Last year my son, Christian, and I drove deep into the heart of Texas to buy a Yorkshire terrier puppy. We’d checked out the breeder’s website, and the puppies and parents were adorable black-and-tan balls of energy. As we pulled into the long gravel driveway, dogs of every breed, size, and shape—plus two peacocks, five goats, and a rooster—ran out to greet us.
We knocked on the front door and Wanda the breeder escorted us into a small room off the kitchen. “Wait here,” she said, “and I’ll bring the puppies out.” Soon Christian and I were on the floor laughing as seven tiny, barking bundles of joy crawled all over us. After Christian chose the one he wanted, we headed home to Dallas with four-pound, twelve-week-old Maggie in her crate.

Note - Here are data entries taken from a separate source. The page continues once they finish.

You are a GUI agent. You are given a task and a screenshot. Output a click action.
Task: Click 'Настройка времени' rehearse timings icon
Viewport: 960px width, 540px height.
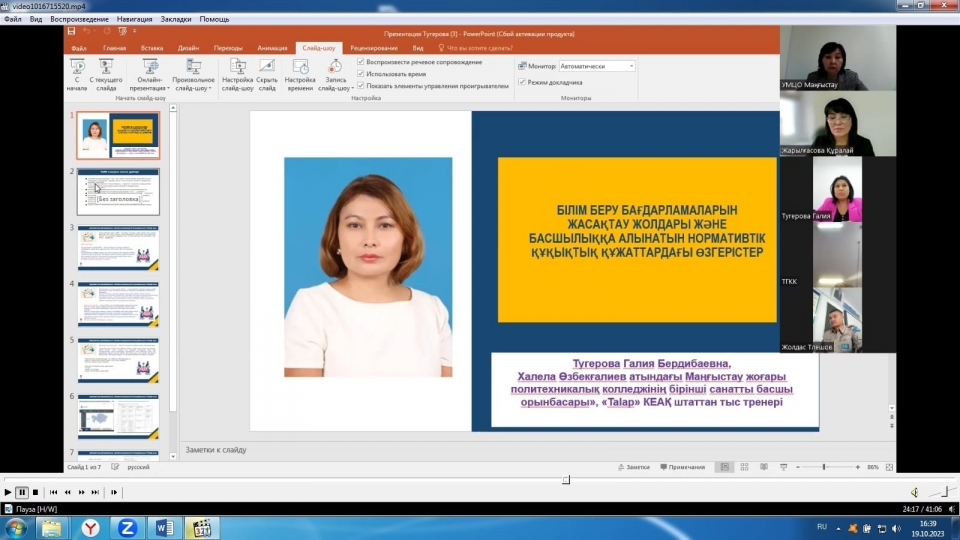click(x=300, y=67)
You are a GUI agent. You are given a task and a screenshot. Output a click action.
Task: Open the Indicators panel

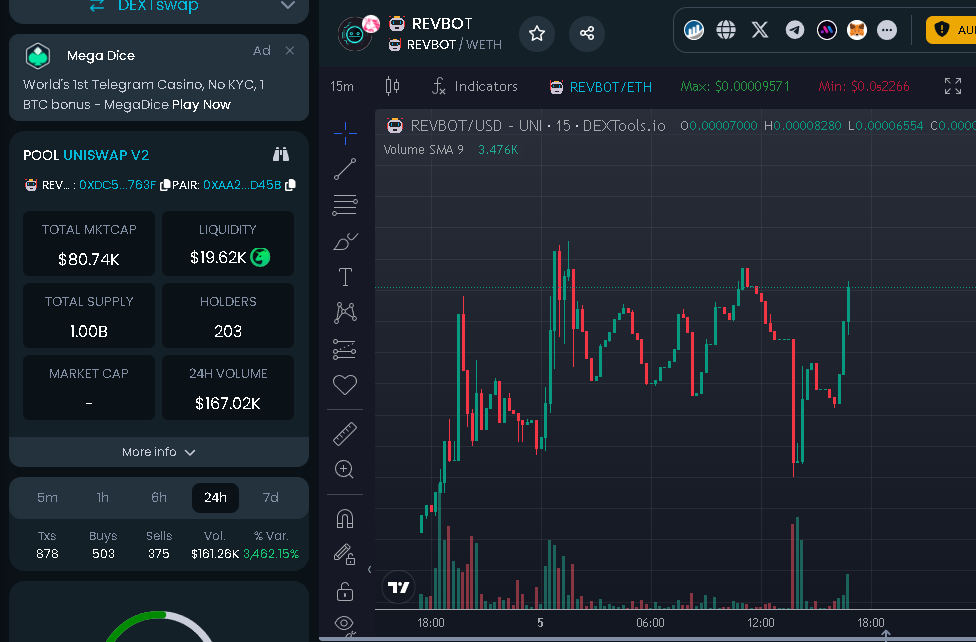(474, 87)
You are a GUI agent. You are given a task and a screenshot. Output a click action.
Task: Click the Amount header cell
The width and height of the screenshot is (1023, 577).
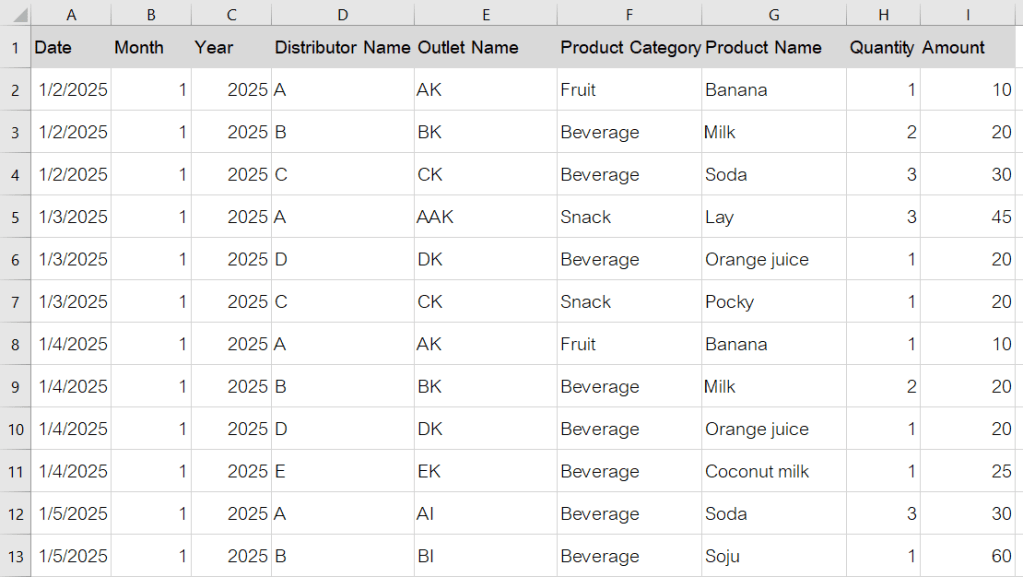tap(968, 47)
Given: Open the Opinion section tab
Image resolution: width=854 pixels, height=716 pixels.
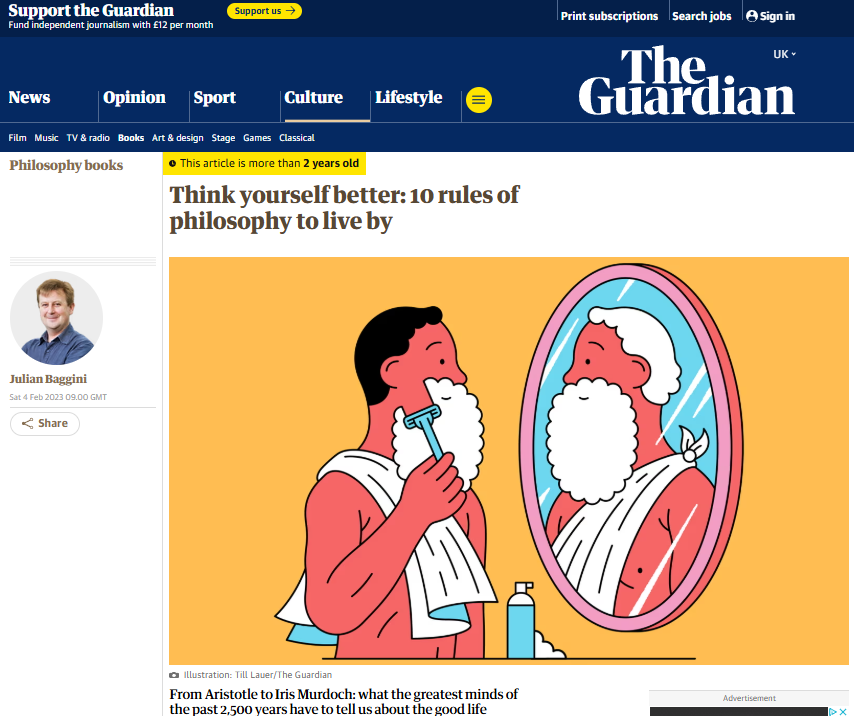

Well, she grew and grew—and even today she still appears committed to growing. I asked our vet what she thought about the lineage of our rapidly expanding Yorkie, and she said, “Her mom may have been a Yorkie but something else got in there!” Whatever breed she is, Maggie is part of our family and she is loved.
It’s my fervent prayer that we as the church would be able to say the same thing about everyone in the family of God. I believe that we are on the brink of a true revival, and some of the people who will come pouring through our doors will not look like the perfectly turned-out Sunday school crowd. When Paul wrote to the church in Rome, he addressed the religious and social stereotypes of his day directly. Some of the wealthiest people of the day had come to Christ—and so had their servants. Many Jews had found their faith completed in Christ but struggled with non-Jews being accepted into the very same spiritual family. Paul’s passionate plea to Christians was that they learn that in Christ we are one family.

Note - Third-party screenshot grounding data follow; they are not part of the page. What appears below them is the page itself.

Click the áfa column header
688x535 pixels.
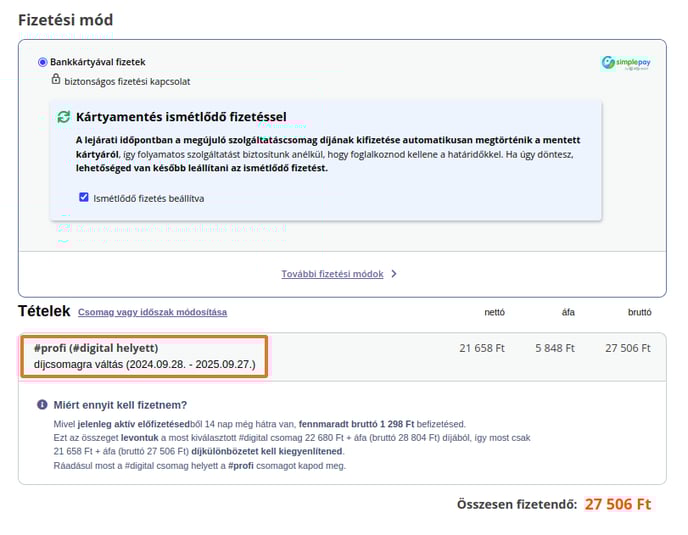pos(568,312)
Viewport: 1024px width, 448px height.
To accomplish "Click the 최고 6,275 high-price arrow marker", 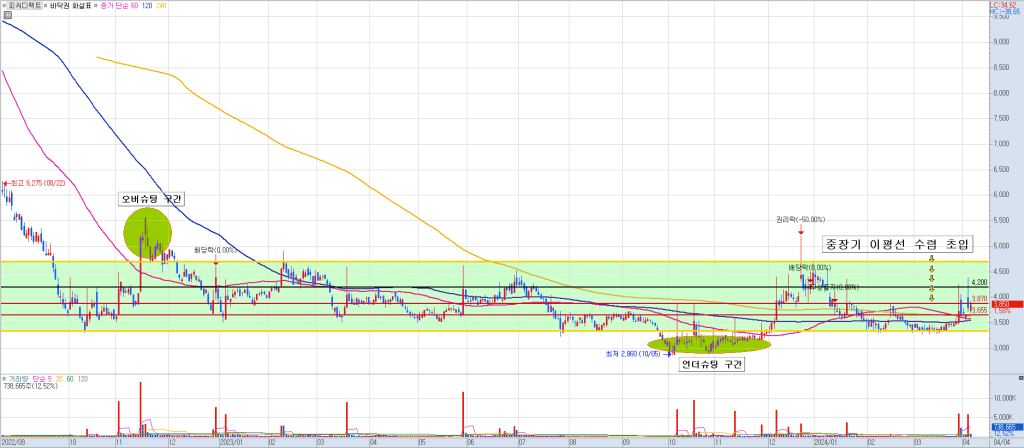I will coord(5,184).
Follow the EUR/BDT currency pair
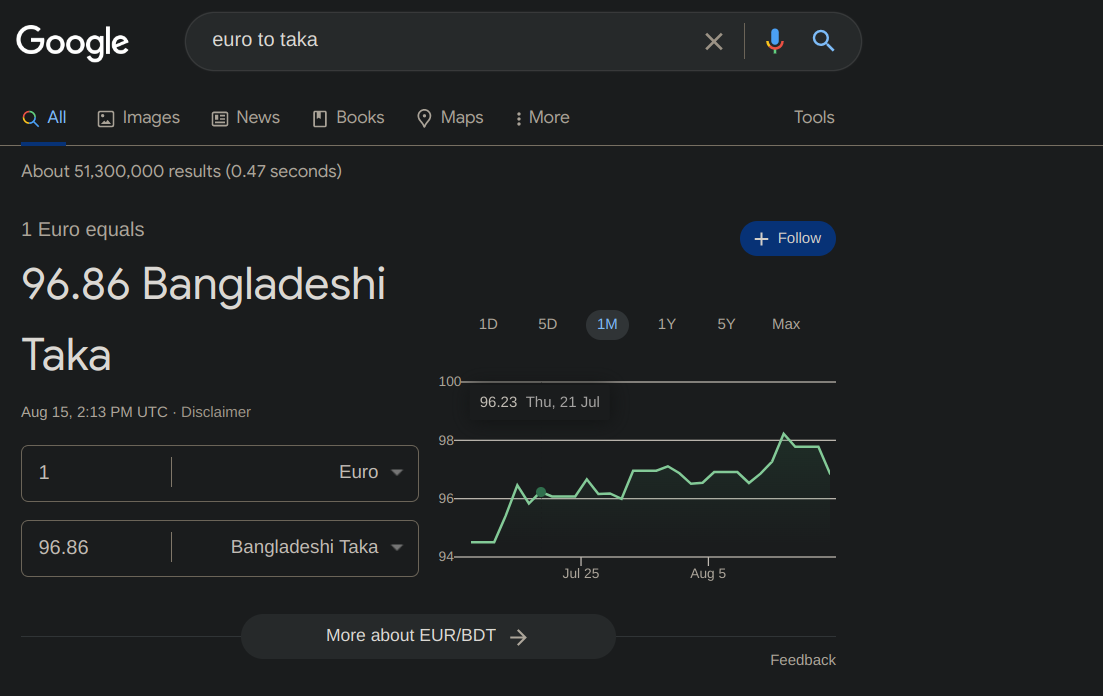 click(788, 238)
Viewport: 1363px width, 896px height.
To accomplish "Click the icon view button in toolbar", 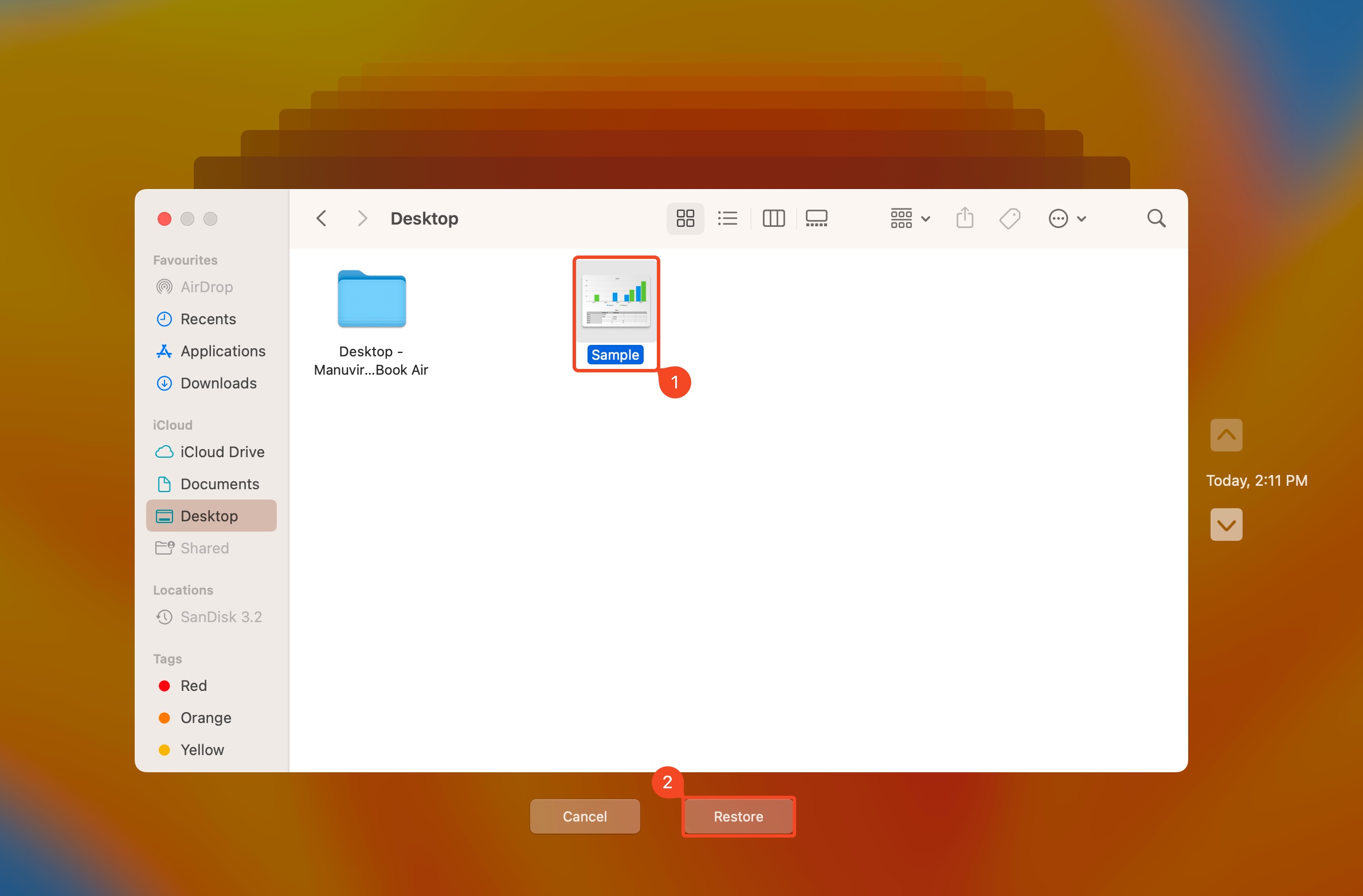I will tap(686, 218).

I believe that for too long we have found comfort and safety in being around those who look like they share a spiritual mother with us, when the reality is, the ground at the foot of the cross is even. Everyone you will meet today has two things in common with you: they have been made in the image of God, and they need Jesus.

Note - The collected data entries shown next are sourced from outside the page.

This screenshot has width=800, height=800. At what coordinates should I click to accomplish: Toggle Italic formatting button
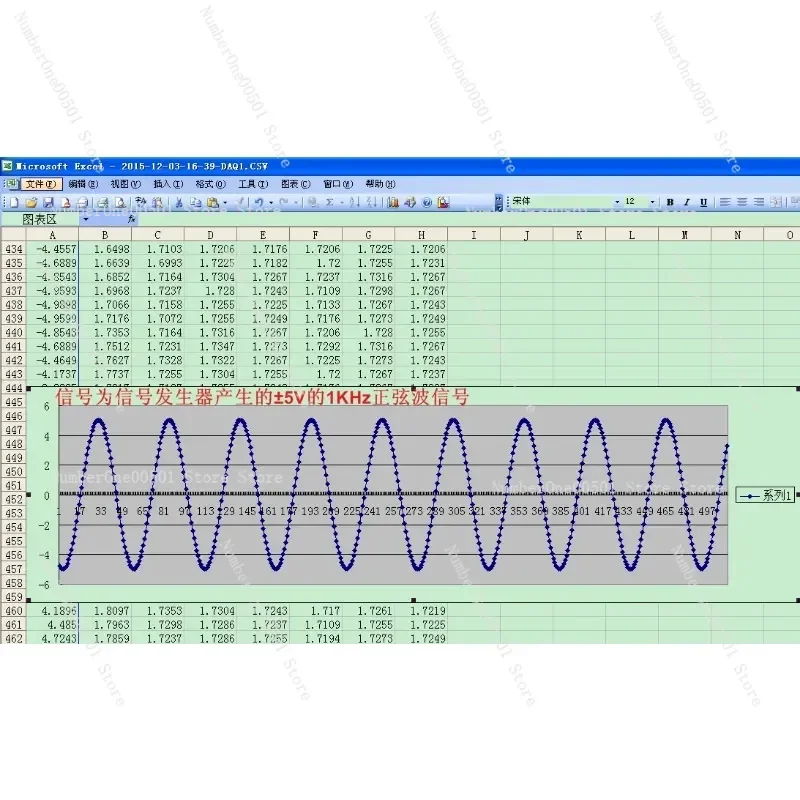pos(687,202)
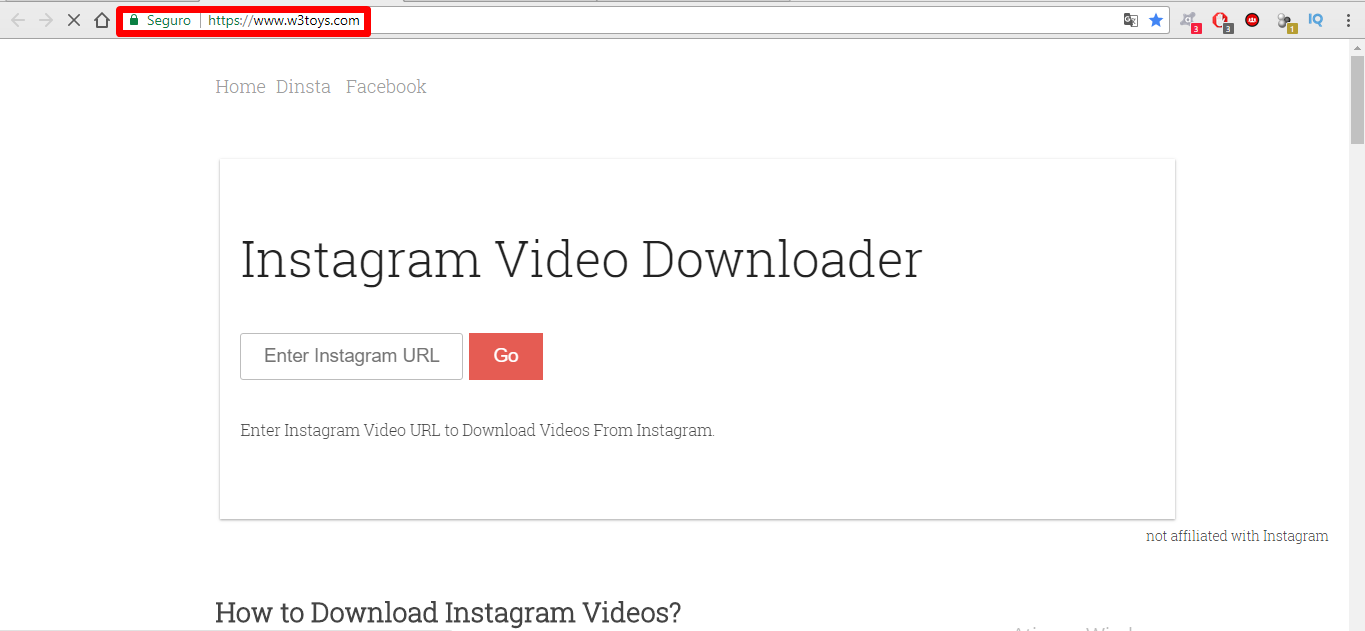Click the blue IQ extension icon
This screenshot has height=631, width=1365.
1316,20
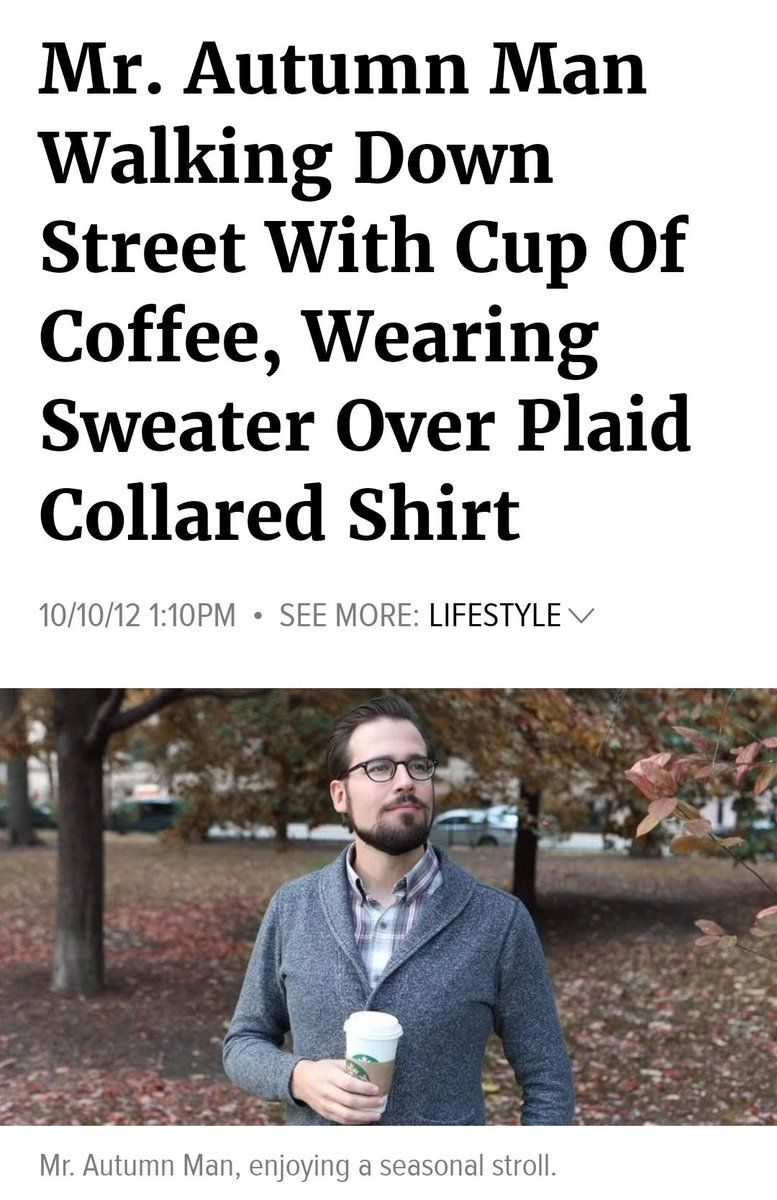Click the photo caption about a seasonal stroll

(x=298, y=1165)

Will you join me in praying that we will see others through the eyes of Christ with love and acceptance, just as He has received each one of us?
Five Minutes in the Word
The human body has many parts, but the many parts make up one whole body. So it is with the body of Christ. Some of us are Jews, some are Gentiles, some are slaves, and some are free. But we have all been baptized into one body by one Spirit, and we all share the same Spirit.
1 Corinthians 12:12–13
If we are living in the light, as God is in the light, then we have fellowship with each other, and the blood of Jesus, his Son, cleanses us from all sin.
1 John 1:7
Whenever we have the opportunity, we should do good to everyone—especially to those in the family of faith.
Galatians 6:10
So we, though many, are one body in Christ, and individually members one of another.